## EXPLORE THE MATERIAL
A) Can you reproduce the stretch of the context recall passage from "- 🛠 **Necessity" through "a complete match." word for word?
B) Answer these questions from the context recall passage:
(i) What range of values does the score cover?
(ii) What is each sentence in the ground truth compared with during evaluation?
(iii) What are sentences in an answer that are not found in the context called?

GIVEN PASSAGE Block Start

It assesses the effectiveness of a retriever in gathering all relevant context for accurately answering a question. By comparing each part of a provided ground truth answer to the retrieved information, context recall assesses the completeness of the retrieval process. 

- 📏 **Key Point**: The goal is to have a context that backs every part of the answer.

- 🛠 **Necessity of Ground Truth**: Essential for measuring how well the context aligns with the correct answer.

- 🔍 **Evaluation Process**: Each sentence in the ground truth is compared with the retrieved context to find matches.

- 📈 **Scoring Scale**: Ranges from 0 to 1, where values closer to 1 indicate better performance. A perfect score means the system fetched all the needed context to support the ground truth answer comprehensively.

- 🔄 **Operational Mechanism**: Breaks down the answer into sentences to check for their presence in the context, aiming for a complete match.

# How does this work?

Context Recall assess how well the sentences in an answer can be attributed to the given context, focusing on identifying the sentences that are directly supported by the context (True Positives) and those that are not found in the context (False Negatives).

GIVEN PASSAGE Block End
SUPPLIED INFORMATION Block Start

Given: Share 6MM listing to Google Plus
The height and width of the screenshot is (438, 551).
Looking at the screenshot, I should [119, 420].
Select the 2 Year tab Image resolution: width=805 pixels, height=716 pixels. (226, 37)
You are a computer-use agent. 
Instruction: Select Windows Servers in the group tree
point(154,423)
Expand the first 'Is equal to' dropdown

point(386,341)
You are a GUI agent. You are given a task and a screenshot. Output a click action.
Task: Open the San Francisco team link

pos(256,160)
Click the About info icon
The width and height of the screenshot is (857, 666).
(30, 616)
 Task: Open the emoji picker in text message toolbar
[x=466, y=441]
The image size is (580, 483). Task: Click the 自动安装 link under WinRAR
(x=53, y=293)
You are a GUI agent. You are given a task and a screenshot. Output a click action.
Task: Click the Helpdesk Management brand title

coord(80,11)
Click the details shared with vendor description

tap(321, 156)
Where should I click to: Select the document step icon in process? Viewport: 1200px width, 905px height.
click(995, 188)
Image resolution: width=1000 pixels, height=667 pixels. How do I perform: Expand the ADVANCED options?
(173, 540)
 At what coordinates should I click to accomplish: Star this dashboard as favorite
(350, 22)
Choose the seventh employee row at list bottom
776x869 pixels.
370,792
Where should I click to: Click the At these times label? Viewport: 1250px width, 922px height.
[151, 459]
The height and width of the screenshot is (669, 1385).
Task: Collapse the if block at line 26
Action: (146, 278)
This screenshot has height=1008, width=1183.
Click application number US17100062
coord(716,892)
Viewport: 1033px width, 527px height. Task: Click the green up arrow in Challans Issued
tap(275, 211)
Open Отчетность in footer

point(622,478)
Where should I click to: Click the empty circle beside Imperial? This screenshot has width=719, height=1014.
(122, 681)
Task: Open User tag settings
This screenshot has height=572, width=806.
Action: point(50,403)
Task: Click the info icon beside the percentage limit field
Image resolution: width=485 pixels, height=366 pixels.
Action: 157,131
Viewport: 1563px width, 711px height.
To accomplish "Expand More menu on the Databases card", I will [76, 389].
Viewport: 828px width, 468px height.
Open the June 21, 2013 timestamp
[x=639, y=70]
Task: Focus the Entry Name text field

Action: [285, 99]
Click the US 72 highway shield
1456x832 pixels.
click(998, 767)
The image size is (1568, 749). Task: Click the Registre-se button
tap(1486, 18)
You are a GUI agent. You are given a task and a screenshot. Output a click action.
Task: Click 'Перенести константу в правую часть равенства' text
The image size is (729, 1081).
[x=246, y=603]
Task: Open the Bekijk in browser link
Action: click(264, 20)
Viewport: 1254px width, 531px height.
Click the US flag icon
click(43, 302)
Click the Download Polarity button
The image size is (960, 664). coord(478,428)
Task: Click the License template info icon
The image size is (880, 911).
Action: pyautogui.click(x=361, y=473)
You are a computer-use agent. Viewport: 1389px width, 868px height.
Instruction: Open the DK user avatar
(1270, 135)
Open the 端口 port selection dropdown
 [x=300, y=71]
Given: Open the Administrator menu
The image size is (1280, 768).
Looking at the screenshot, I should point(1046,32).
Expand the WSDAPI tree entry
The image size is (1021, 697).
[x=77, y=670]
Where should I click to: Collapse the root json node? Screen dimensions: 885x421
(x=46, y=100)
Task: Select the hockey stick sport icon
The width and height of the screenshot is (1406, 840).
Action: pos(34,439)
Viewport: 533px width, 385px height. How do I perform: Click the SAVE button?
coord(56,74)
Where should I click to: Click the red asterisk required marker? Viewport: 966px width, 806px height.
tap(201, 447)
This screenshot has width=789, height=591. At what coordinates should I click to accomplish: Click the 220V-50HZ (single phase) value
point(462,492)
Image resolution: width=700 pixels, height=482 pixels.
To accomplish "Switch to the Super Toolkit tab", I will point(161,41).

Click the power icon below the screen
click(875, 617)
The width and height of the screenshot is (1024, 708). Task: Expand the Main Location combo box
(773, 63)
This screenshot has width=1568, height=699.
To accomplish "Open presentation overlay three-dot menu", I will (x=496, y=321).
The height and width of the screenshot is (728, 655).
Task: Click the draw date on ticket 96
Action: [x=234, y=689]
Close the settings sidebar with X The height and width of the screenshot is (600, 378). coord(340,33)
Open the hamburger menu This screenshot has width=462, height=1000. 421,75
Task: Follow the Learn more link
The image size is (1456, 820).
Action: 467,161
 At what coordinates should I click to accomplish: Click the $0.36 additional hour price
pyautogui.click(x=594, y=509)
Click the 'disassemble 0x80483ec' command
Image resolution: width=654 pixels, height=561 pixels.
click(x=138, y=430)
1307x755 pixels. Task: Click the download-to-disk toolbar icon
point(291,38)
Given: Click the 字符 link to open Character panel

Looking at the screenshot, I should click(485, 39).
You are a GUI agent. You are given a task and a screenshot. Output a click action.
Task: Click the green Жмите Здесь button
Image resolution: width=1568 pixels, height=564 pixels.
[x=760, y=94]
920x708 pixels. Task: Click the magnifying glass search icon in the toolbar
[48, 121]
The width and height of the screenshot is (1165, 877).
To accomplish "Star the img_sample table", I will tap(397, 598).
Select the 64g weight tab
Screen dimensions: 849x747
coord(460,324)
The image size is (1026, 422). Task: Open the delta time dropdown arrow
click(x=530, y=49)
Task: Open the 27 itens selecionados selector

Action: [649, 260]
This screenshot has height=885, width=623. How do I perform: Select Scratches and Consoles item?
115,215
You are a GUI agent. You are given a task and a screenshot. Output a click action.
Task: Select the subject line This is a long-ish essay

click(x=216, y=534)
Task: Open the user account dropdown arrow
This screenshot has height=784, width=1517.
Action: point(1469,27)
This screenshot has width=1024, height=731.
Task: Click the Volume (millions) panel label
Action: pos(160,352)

SUPPLIED INFORMATION Block End

## RESULTS
A)
- 🛠 **Necessity of Ground Truth**: Essential for measuring how well the context aligns with the correct answer.

- 🔍 **Evaluation Process**: Each sentence in the ground truth is compared with the retrieved context to find matches.

- 📈 **Scoring Scale**: Ranges from 0 to 1, where values closer to 1 indicate better performance. A perfect score means the system fetched all the needed context to support the ground truth answer comprehensively.

- 🔄 **Operational Mechanism**: Breaks down the answer into sentences to check for their presence in the context, aiming for a complete match.

B)
(i) From 0 to 1.
(ii) The retrieved context.
(iii) False Negatives.